Ammon Shea recently spent a year of his life reading the OED from start to finish. Over the next few months he will be posting weekly blogs about the insights, gems, and thoughts on language that came from this experience. His book, Reading the OED, has been published by Perigee, so go check it out in your local bookstore. In the post below Ammon looks at how many words are in the English language.
I was contacted recently by a journalist who is writing a story about the claim that the size of the English language is feverishly approaching one million words. This claim has been promulgated with varying degrees of self-righteousness over the past few years by a fellow who seems to be armed with little more than a purported algorithm and an inflated sense of importance. The notion of ‘one million words of English’ has been debunked by others who are far more educated than I (Ben Zimmer, Jesse Sheidlower, Geoffrey Nunberg), so I’ll not waste time in addressing it, except to note that calling it clap-trap would be unfair to the clap.
Yet it does make me wonder – why is it that we are so often interested in putting a number on something as inherently unquantifiable as vocabulary? The journalist who was writing the story was an educated and interesting person, and seemed genuinely curious about the subject. I wish that I’d had better answers for her but I can think of few things about which I have less knowledge than how many words our language has, and how many of them I (or anyone else) might know. I might as well be asked to state how many memories a person has.
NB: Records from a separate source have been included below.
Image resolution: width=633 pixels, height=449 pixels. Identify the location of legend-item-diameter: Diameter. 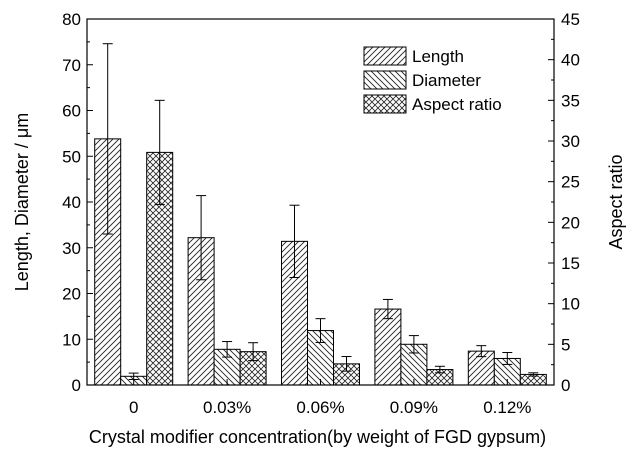
(422, 80).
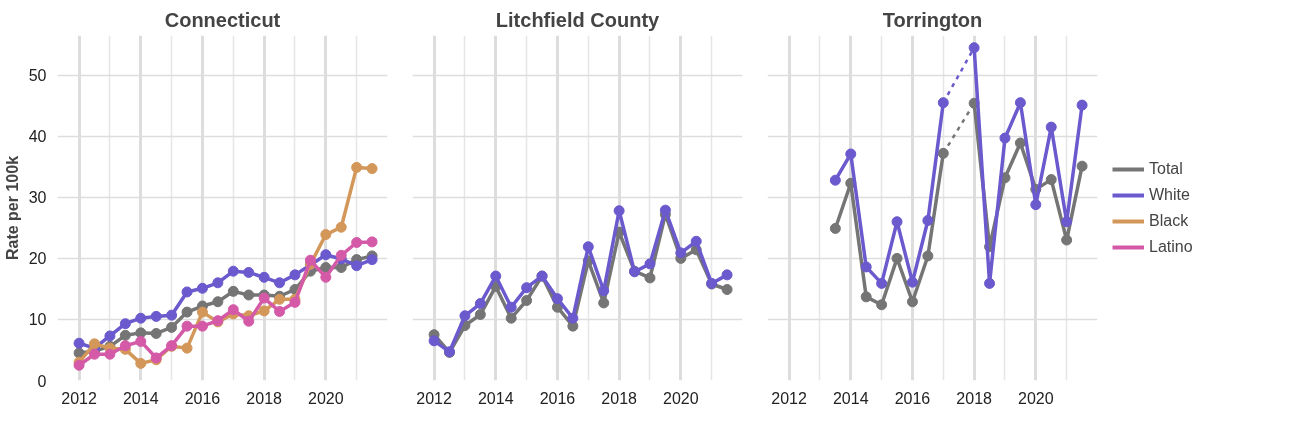 This screenshot has height=433, width=1305. What do you see at coordinates (789, 398) in the screenshot?
I see `x-tick-label: 2012` at bounding box center [789, 398].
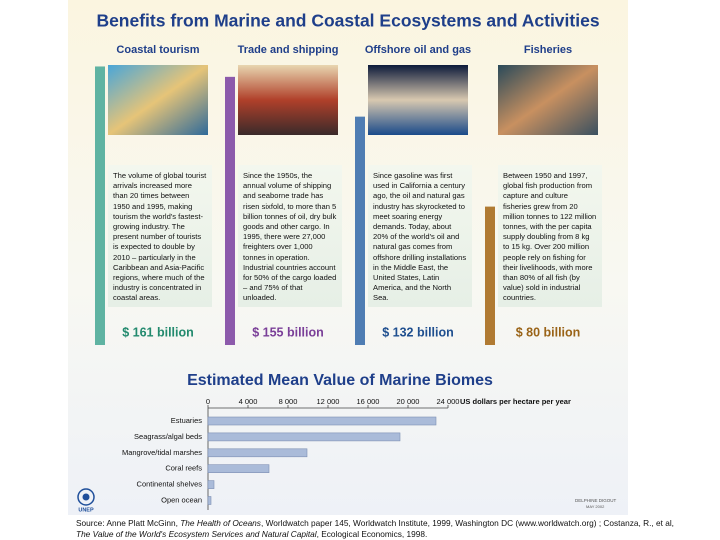 This screenshot has height=540, width=720. Describe the element at coordinates (187, 420) in the screenshot. I see `y-tick-label: Estuaries` at that location.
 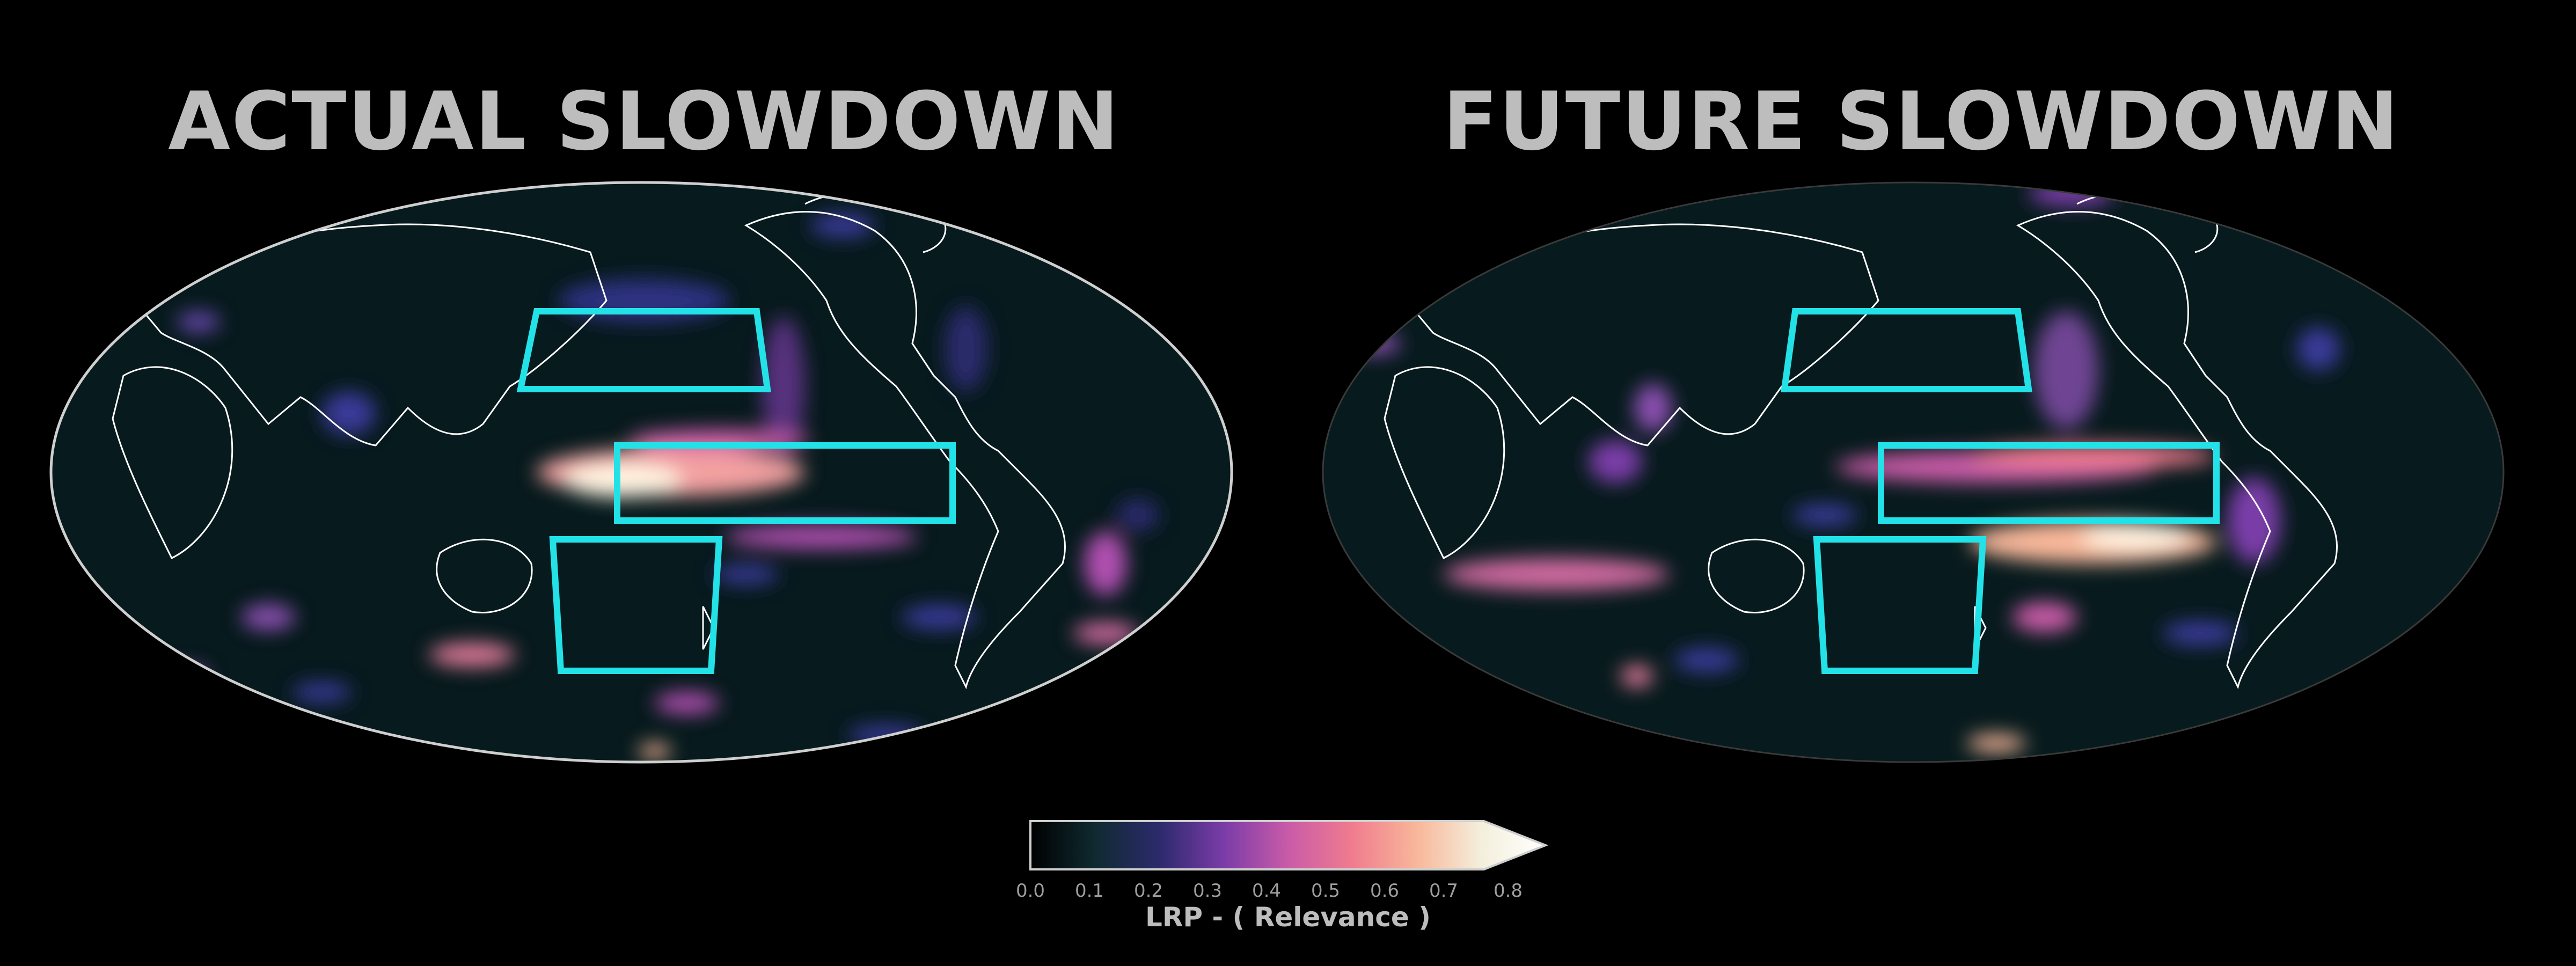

I don’t mean to imply that this is not an area that deserves serious study; it obviously does, and there is a great deal of research done by linguists on many types of language acquisition (the phrase ‘vocabulary size’ yields approximately 11,000 results on Google Scholar). But there are so many awkward examples of people trying to come up with a sure-fire measurement for things such as the exact size of an average person’s vocabulary, or the total number of words in a language; the one commonality in these attempts seems to be a marked disparity.
There appears to be a certain degree of difficulty in ascertaining what a word is, at least for purposes of counting (is set one word or hundreds, do regional variants count as additional words, are obsolete terms to be counted?). Similarly, there seems to be no easy way to judge what it means to say that someone ‘knows’ what a word means – do they have to be able to define it, to know how to spell it, or can they pull a Potter Stewart, and simply ‘know it when they see it’?
I was thinking of all this today as I rode my bicycle through New York City traffic, trying to decide whether the word what would be one word or many, and how I would define it if I were so queried. I accomplished nothing except to give myself a headache, a near miss with a large truck, and a resolve to leave the counting of words to professionals, who are smart enough to stay away from algorithms.